A common occurrence during Sacrament meeting on the first Sunday of the month, is the opportunity to listen to travel logs, relatively unimportant information, and rote testimonials; all of which are somewhat benign. However, several times a year the congregation will hear a ward member project unverifiable spiritual experiences, with the intent of bolstering the faith of the parishioners. At times, these tales provide enlightenment, and might be tucked away in the minds of the faithful as evidence to buoy their own personal convictions. These unconfirmed miracles tend to build a fortress in the minds and hearts of the ward members, which at times can lead to deep disappointment if discovered to be false.
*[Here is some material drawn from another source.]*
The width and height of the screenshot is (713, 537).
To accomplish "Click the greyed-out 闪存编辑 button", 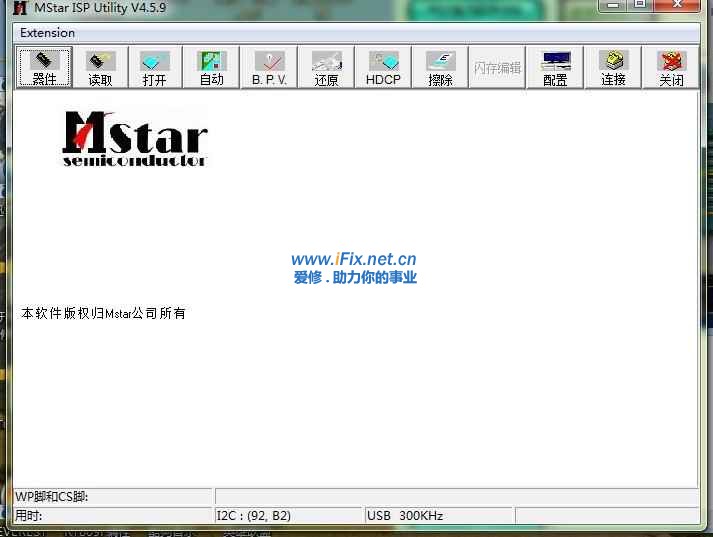I will point(497,68).
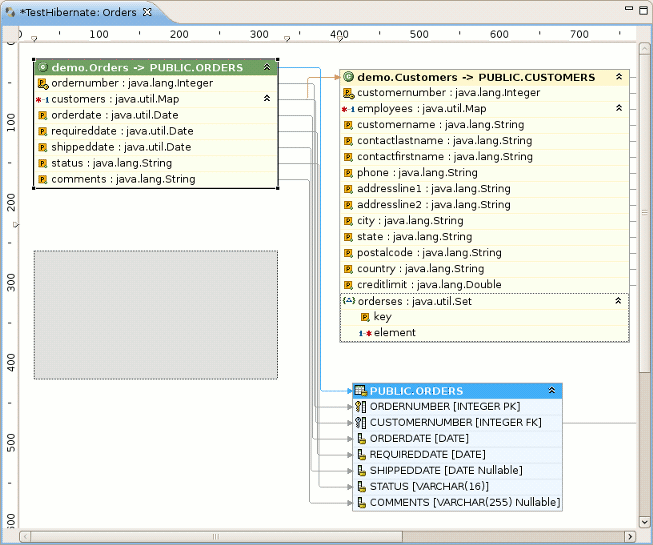Click the demo.Customers class icon
Viewport: 653px width, 545px height.
point(349,77)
In commenting on the carefully crafted similarities some draw between Jacob’s son Joseph and Jesus Christ, Adam Clarke warns about elevating private interpretation into the miraculous, and the danger it can cause because of its destructive nature:
“I am astonished to find comparatively grave and judicious men trifling in this way, and forcing the features of truth into the most distorted anamorphosis, so that even her friends blush to acknowledge her. This is not a light matter; we should beware how we attribute designs to God that he never had, and employ the Holy Spirit in forming trifling and unimportant similitudes. Of plain, direct truth we shall find as much in the sacred writings as we can receive and comprehend; let us not therefore hew out ourselves broken cisterns that can hold no water. Interpretations of this kind only tend to render the sacred writings uncertain; to expose to ridicule all the solemn types and figures which it really contains; and to furnish pretexts to infidels and irreligious people to scoff at all spirituality, and lead them to reject the word of God entirely, as incapable of being interpreted on any fixed or rational plan. The mischief done by this system is really incalculable.”